Stress-dependent water retention of granite residual soil and its implications for ground settlement

Abstract

Granite residual soil is widely used as a subgrade material in pavement engineering. Previous studies have not investigated the influence of stress on the soil water retention curve for this type of unsaturated soil or its significance for predicting ground settlement. Thus, the aims of the present study were: (i) to experimentally investigate the water retention curves for granite residual soil at various stress levels and under different degrees of compaction; and (ii) to numerically explore the influence of stress-dependent water retention on the suction distribution and ground settlement during both rainfall and evaporation periods based on coupled seepage and deformation analyses. The experimental results showed that the applied vertical stress (from 0 to 90 kPa) decreased the retained water content by up to 13% when the suction was less than 200 kPa. The reduction in the retained water content was much more obvious when the degree of compaction decreased from 100% to 85%. The effects of stress on the water retention curves were almost negligible when the suction was higher than 200 kPa, regardless of the degree of compaction.
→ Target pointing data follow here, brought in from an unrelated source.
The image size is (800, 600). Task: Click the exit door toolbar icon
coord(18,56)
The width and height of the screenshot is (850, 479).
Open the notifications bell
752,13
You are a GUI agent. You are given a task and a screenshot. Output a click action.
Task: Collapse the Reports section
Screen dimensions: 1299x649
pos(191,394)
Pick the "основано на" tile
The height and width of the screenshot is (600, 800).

The numerical results showed that the current analysis considering the influence of stress on water retention could predict a higher ground heave and a larger ground settlement, compared with the conventional method without stress effects. This was because the current analysis captured the larger suction reduction during rainfall and higher suction increase during evaporation. The ground deformation became larger when the rainfall intensity increased while the corresponding rainfall duration decreased under the same return period of rainfall. This study implied that the method employed in the present study was more scientific and conservative for assessing ground settlement in pavement engineering.